Archive for November 2nd, 2011

Nov 02 2011

Writing and Editing Skills Critical for Entry-Level Writers

Published by under Publishing Jobs

I provide advice about how to write novels, comic books and graphic novels. Most of my content applies to fiction-writing in general, but I also provide articles specifically about superhero stories.

Scarily enough, I might be interviewing prospective marketing interns this year.  Here are some writing skills I’d really like to see.

 

1.  Basic proofreading skills.  Poor proofreading skills raise all sorts of red flags about a prospective writer (such as diligence, attention to detail and sometimes intelligence).  In contrast, good proofreading skills suggest the writer will be easier to work with, will require less hand-holding and can be trusted with proofreading assignments.  In particular, editors have more important things to do than double-checking everything written by publisher’s assistants or interns.  In an especially competitive field, like the publishing industry, a candidate with many typos in his/her resume or cover letter has virtually no chance of getting hired.

→ Excerpted data:
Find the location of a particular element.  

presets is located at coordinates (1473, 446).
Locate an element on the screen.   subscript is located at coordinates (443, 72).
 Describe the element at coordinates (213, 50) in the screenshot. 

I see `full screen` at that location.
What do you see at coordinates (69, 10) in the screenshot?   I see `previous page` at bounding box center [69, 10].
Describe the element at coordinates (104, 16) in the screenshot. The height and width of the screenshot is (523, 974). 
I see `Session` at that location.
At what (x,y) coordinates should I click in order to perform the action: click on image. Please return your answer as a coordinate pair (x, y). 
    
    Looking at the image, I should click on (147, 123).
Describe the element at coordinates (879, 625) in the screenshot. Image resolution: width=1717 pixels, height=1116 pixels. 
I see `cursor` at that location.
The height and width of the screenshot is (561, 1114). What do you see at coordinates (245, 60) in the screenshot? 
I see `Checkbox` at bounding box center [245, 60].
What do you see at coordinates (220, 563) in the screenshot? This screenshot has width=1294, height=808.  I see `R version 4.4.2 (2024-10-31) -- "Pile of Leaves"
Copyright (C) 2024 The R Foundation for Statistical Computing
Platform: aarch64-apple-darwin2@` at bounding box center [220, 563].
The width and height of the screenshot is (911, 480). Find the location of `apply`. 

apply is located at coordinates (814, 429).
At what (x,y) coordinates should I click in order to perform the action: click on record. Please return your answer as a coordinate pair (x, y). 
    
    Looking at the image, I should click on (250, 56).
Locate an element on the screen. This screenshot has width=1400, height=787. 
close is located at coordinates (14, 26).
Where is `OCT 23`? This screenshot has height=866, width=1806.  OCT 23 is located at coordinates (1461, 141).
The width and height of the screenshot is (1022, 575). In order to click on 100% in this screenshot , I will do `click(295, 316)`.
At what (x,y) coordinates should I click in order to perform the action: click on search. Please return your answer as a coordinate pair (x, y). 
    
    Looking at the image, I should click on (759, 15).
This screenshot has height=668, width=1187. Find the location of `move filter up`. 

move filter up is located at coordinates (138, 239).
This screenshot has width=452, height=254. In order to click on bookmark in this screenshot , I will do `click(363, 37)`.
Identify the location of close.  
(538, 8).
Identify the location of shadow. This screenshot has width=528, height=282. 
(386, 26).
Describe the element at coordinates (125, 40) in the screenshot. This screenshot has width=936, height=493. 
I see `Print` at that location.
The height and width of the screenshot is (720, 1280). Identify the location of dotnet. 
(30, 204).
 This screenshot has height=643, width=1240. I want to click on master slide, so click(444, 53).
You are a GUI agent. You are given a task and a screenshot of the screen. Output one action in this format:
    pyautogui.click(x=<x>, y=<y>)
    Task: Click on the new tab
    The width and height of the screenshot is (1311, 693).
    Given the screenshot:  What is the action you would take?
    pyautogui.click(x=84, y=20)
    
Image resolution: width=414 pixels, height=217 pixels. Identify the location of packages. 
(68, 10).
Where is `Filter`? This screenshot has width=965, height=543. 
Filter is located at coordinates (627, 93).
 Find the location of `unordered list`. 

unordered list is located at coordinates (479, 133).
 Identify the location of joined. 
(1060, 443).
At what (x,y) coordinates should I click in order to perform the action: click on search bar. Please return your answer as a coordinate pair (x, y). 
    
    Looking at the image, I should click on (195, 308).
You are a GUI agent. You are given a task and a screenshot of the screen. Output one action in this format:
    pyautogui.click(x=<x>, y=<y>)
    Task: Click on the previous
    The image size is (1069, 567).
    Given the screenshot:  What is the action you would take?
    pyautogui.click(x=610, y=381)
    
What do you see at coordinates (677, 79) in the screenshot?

→ Given instruction 1: In the post on writing skills for entry-level writers, who might the writer be interviewing this year?
→ Given instruction 2: Write out the post on writing skills for entry-level writers between "Writing and Editing" and "like to see.", inclusive, switching "superhero" to "fantasy".
→ Given instruction 3: Resume the post on writing skills for entry-level writers after its last sentence.
None of the lines relate to the post on writing skills for entry-level writers.

→ Right answer 1: Prospective marketing interns.

→ Right answer 2:
Writing and Editing Skills Critical for Entry-Level Writers

Published by under Publishing Jobs

I provide advice about how to write novels, comic books and graphic novels. Most of my content applies to fiction-writing in general, but I also provide articles specifically about fantasy stories.

Scarily enough, I might be interviewing prospective marketing interns this year.  Here are some writing skills I’d really like to see.

→ Right answer 3:
2. Conciseness.  Almost all corporate writing is shorter than 1000 words and longer writing probably isn’t entry-level (e.g. legal contracts or Gallup survey results or long-form journalism).  Besides proofreading, the ability to convey information quickly and clearly has probably been the most important writing skill in my brief professional experience.

 

3. The ability to vary writing style based on target audience and purpose.  For example, Notre Dame’s marketing materials will sound different and will probably focus on different themes than marketing materials for West Point or the University of Chicago.  Promotional copy for Grand Theft Auto will probably sound different than copy for Nintendogs, unless Rock Star and Nintendo are working on a very unorthodox crossover.

Grand Theft Auto Meets Nintendogs?
(Before you laugh, there actually was a Punisher/Archie crossover.  We can only pray that they aren’t already working on Grand Theft Ausky).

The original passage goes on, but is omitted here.